STAMPEDE shows docetaxel benefit regardless of metastatic burden
medwireNews: Men with metastatic hormone-naïve prostate cancer (mHNPC) have improved outcomes with the addition of docetaxel to androgen deprivation therapy (ADT) irrespective of whether they have high or low burden of disease, indicates an analysis of the STAMPEDE trial.
Presenting the findings at the ESMO Congress 2019 in Barcelona, Spain, study author Nicholas James (University of Birmingham, UK) said the combination “should now be considered as a first-line option alongside [androgen receptor]-targeting agents for all de novo mHNPC patients regardless of stratification for disease burden.”
He reported on a stratified subgroup analysis of the multi-arm trial, which has previously shown a survival gain when patients initiating long-term ADT are additionally given docetaxel.
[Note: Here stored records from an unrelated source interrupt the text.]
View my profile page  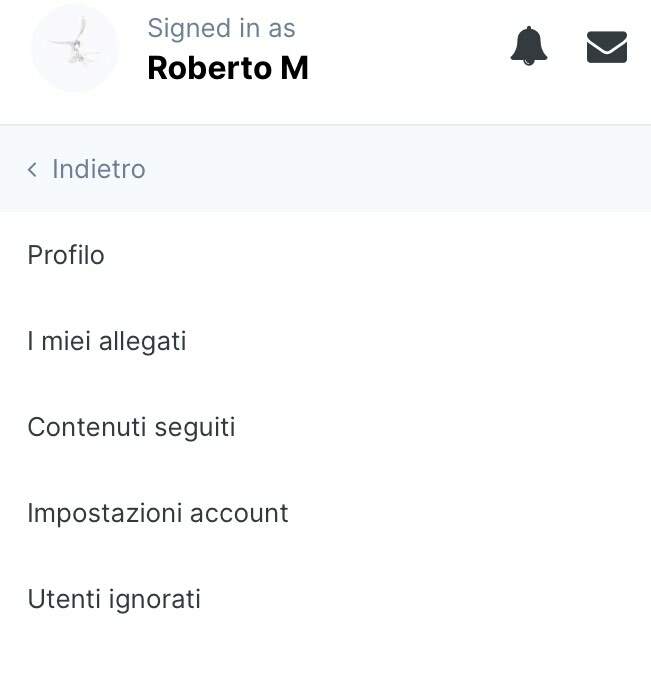click(326, 255)
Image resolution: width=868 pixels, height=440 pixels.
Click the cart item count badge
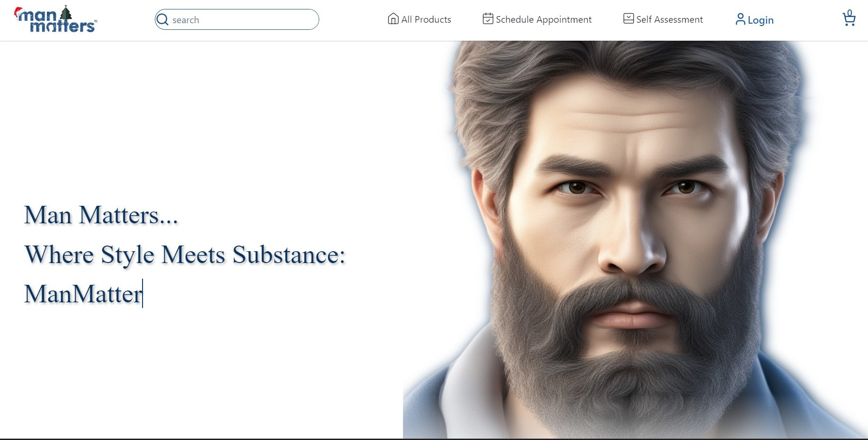850,13
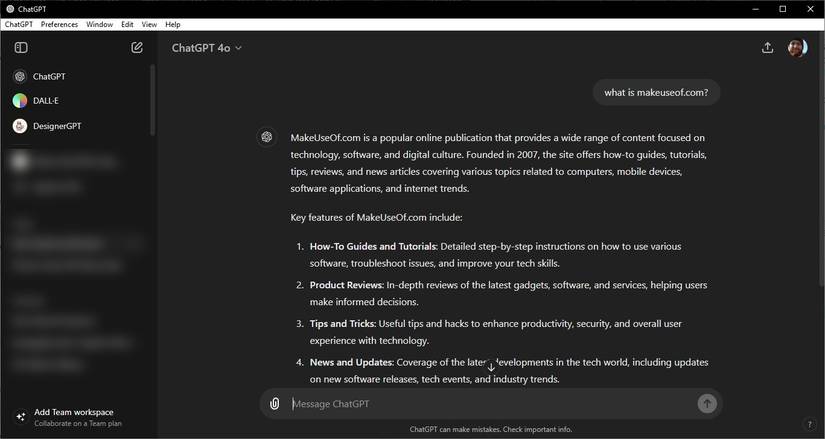Open DALL-E from the sidebar
825x439 pixels.
[x=46, y=101]
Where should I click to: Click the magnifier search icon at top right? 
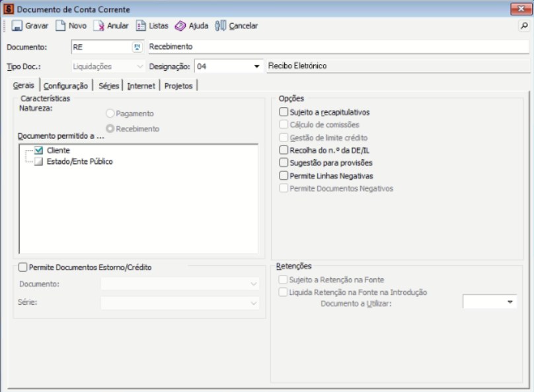point(524,26)
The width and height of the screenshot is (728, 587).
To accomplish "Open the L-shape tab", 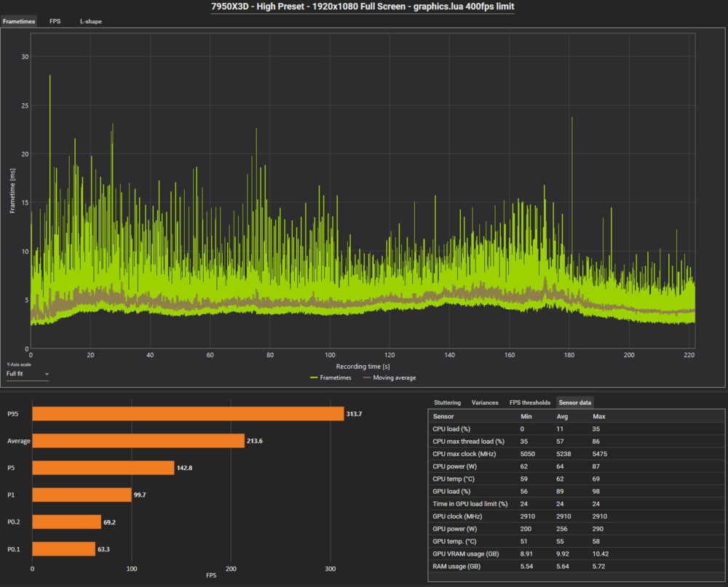I will [x=91, y=21].
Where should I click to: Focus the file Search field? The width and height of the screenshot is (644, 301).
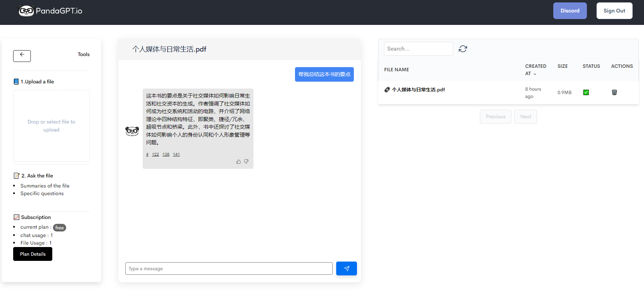[418, 49]
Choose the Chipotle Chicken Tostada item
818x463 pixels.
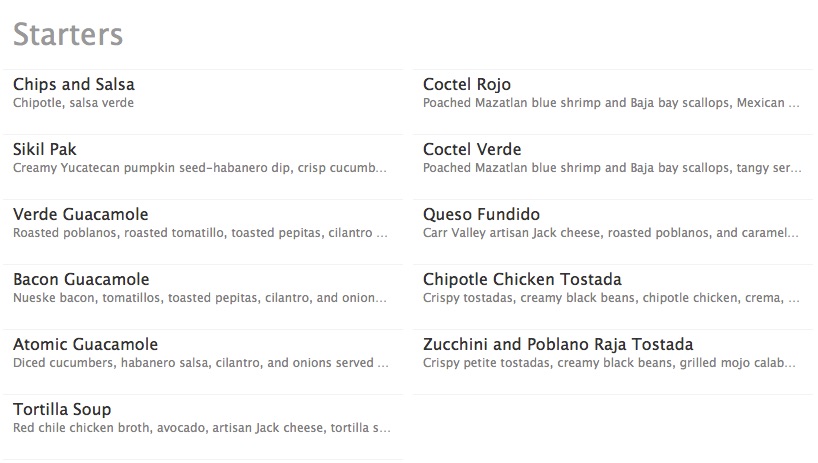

Axel Merseburger takes us through his top picks of the genitourinary cancer research reported at the ESMO Congress 2019, including updates on the STAMPEDE trial (5:33):
The current analysis used data on 272 patients treated with docetaxel plus ADT and 558 men given ADT alone for whom bone scans were available; stratification into low and high disease burden groups was based on the criteria used in the CHAARTED trial.
Failure-free survival (FFS) and overall survival (OS) results for all patients, obtained after a median follow-up of 78.2 months, showed that the improvement afforded by docetaxel was maintained with longer follow-up.
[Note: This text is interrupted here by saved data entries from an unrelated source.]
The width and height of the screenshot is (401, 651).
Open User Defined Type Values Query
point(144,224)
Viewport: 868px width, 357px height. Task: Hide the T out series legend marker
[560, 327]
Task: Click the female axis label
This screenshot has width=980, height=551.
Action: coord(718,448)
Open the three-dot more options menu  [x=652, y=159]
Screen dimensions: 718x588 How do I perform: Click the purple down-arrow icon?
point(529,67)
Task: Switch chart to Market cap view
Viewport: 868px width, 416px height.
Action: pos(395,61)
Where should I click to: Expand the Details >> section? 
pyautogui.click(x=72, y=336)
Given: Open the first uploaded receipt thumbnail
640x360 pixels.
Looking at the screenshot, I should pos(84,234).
Importantly, there was “no evidence that the beneficial effect varies by metastatic burden,” said James, with a nonsignificant p value for interaction between treatment and disease burden for OS.
In fact, the addition of docetaxel was associated with an absolute increase in 5-year OS rates of 15 percentage points in the low burden group, at 72% versus 57% for ADT alone, and of 10 percentage points in the high burden group, at 34% versus 24%.
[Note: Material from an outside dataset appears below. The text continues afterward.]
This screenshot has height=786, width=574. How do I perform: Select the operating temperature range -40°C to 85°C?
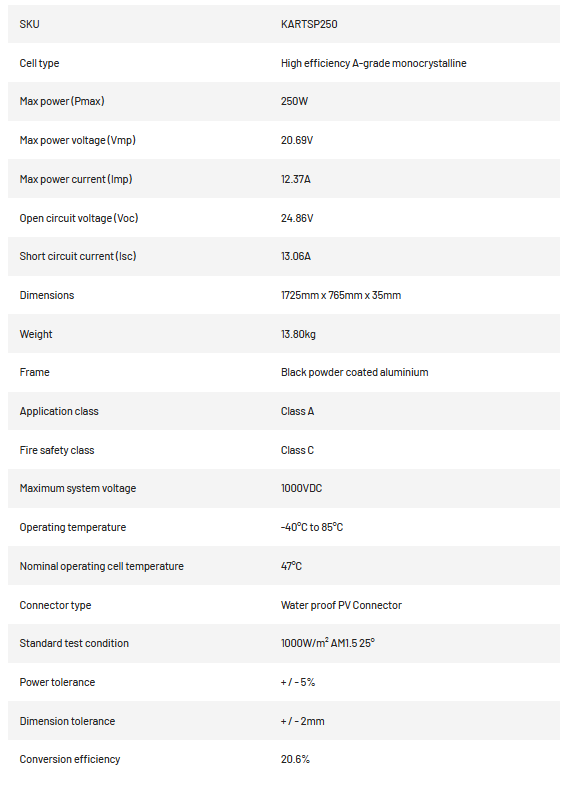tap(312, 527)
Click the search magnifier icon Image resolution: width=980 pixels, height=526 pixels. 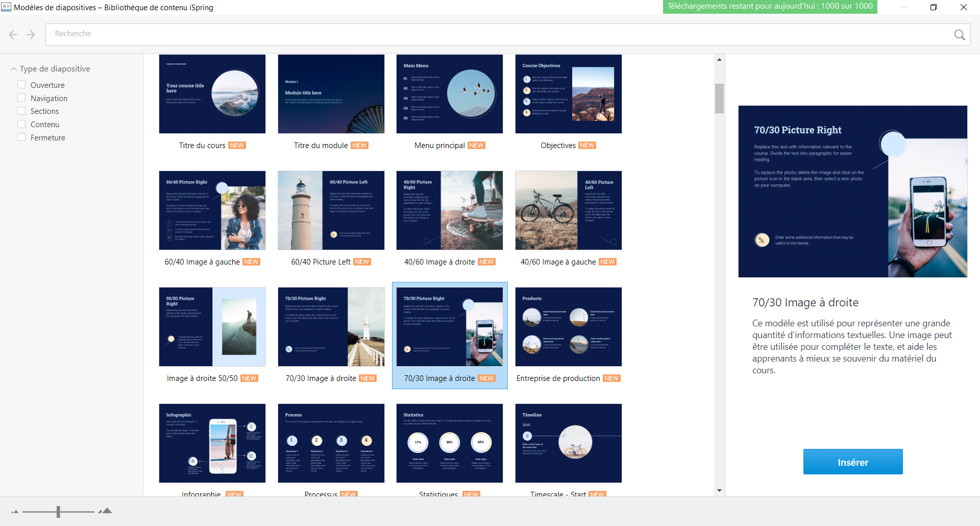coord(959,34)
The results were similar for other outcome measures, such as FFS, progression-free survival, and prostate cancer-specific survival.
Describing the between-group differences as “highly robust,” James stated: “We have got a very convincing dataset that shows docetaxel improves survival in all patients.”
He added that to not give upfront docetaxel to men with a low disease burden if there is no other option “to my mind is a very big mistake.”
James also highlighted the discordance between these findings and those from the CHAARTED and GETUG-AFU-15 trials also investigating the docetaxel–ADT combination in the mHNPC setting, but which did show a difference by disease burden.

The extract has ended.